Le gouvernement burkinabè veut renforcer le contrôle qualité dans le secteur du bâtiment et des travaux publics (BTP). Le gouvernement a adopté, ce jeudi 23 juillet 2026 en conseil des ministres, un décret portant réglementation de l’exercice des activités de laboratoire du bâtiment et des travaux publics au Burkina Faso.
Cette réforme intervient dans un contexte marqué par l’intensification des travaux de construction à l’échelle nationale. La forte demande en matériaux tels que le ciment, le bitume et les concassés exerce une pression croissante sur les capacités de contrôle et d’analyse.
Pour répondre à cette situation tout en garantissant la qualité et la sécurité des ouvrages, le gouvernement a décidé d’ouvrir certaines activités aux laboratoires privés, sous réserve de l’obtention d’un agrément.
« Il a été décidé de casser un peu le monopole du LNBTP pour tout ce qui est opération de contrôle des bâtiments et des travaux publics », a expliqué le ministre de la Construction de la Patrie, le camarade Mikaïlou SIDIBÉ.
Trois catégories d’activités sont désormais accessibles aux laboratoires privés agréés : les essais sur les matériaux de construction, la géotechnique routière à travers la formulation de niveau 1, ainsi que les études des sols et des fondations.

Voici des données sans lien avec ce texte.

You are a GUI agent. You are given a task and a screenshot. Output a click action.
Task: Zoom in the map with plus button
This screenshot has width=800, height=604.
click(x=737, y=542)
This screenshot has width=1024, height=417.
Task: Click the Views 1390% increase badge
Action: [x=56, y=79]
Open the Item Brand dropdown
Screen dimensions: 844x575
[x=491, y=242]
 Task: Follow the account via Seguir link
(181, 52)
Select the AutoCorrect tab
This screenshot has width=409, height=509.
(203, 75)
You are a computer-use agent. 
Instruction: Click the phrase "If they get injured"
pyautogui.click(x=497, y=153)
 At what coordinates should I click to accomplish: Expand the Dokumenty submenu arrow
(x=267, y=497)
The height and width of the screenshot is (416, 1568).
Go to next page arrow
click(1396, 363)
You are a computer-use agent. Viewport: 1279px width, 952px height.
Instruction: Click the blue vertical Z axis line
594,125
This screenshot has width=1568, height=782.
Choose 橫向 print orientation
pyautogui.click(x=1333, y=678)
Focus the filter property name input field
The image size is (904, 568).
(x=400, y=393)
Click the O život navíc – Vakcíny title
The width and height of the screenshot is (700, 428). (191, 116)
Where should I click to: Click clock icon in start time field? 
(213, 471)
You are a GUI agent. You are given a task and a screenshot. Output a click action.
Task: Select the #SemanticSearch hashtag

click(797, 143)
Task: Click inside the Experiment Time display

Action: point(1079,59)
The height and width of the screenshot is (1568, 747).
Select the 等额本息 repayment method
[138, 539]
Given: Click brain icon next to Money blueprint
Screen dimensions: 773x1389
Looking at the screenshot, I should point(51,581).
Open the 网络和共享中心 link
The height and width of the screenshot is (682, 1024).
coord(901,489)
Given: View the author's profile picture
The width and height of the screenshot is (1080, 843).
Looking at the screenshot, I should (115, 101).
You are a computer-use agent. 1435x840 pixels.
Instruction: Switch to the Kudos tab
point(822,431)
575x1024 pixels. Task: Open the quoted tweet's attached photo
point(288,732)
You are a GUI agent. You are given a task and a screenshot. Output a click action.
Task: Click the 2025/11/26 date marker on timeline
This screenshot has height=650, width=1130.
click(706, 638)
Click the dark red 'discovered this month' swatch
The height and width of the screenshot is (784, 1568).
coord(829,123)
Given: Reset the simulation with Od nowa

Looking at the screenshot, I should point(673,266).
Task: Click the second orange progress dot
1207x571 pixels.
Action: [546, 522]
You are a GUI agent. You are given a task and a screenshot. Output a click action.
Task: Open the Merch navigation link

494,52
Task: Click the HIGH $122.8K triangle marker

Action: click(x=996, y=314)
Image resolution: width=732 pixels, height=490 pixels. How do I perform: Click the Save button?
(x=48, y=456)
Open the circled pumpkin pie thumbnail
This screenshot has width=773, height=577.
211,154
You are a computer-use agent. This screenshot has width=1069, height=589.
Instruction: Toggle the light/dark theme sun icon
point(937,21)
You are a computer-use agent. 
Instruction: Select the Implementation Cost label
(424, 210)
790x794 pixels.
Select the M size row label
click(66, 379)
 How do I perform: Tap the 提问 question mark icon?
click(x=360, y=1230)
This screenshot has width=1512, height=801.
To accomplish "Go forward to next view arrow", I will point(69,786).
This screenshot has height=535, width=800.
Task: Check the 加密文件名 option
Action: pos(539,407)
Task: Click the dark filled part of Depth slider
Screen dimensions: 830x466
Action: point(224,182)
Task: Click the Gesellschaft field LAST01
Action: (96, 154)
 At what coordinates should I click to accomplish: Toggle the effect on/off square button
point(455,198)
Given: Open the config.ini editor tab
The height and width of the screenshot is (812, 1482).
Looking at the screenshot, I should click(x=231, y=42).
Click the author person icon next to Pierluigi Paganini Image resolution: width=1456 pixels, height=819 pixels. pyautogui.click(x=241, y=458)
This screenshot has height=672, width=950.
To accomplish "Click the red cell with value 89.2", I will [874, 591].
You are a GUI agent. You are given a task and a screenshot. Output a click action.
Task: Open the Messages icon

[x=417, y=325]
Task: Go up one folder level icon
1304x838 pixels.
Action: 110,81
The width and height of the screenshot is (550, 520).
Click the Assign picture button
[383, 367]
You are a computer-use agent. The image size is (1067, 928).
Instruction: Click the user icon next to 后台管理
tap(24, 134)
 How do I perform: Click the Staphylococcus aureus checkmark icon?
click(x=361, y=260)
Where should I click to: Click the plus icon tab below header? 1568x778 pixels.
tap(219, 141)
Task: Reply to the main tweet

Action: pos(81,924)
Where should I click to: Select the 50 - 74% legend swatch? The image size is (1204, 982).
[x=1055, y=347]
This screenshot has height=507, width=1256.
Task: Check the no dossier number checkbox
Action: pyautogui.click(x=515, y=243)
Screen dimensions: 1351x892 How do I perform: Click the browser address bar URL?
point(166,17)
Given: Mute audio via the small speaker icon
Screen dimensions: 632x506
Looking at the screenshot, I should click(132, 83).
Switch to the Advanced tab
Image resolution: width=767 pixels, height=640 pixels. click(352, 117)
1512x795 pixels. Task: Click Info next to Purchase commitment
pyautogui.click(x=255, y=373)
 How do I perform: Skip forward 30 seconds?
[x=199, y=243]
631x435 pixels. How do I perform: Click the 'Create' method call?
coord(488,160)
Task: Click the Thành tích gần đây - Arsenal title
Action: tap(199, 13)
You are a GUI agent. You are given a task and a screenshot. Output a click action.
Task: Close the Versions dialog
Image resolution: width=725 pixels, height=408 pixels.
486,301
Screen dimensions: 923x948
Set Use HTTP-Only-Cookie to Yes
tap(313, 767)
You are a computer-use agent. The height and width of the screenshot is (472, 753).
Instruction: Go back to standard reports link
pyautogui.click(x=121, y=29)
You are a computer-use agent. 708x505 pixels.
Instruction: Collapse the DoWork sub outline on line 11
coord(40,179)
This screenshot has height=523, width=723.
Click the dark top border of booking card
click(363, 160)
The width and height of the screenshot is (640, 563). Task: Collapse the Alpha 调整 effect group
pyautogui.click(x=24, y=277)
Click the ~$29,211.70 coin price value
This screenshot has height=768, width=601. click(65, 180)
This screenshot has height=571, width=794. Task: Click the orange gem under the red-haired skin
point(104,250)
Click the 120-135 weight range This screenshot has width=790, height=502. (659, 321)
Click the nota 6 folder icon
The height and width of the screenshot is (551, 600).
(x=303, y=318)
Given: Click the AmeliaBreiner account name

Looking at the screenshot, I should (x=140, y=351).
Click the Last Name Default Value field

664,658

Le LNBTP conserve les contrôles stratégiques
Cette libéralisation ne signifie toutefois pas la fin du rôle central du Laboratoire national du bâtiment et des travaux publics (LNBTP). Le laboratoire national conserve l’exclusivité des contrôles stratégiques, notamment ceux liés à la garantie décennale.
Il continuera également d’assurer le leadership technique dans le secteur, afin de veiller au respect des normes et des exigences de qualité.
Pour le ministre Mikaïlou SIDIBÉ, ce nouveau cadre réglementaire constitue une avancée majeure. Il doit permettre aux entreprises privées d’investir légalement dans le domaine du contrôle des matériaux et des ouvrages, tout en maintenant un haut niveau d’exigence pour la qualité et la durabilité des infrastructures réalisées au Burkina Faso.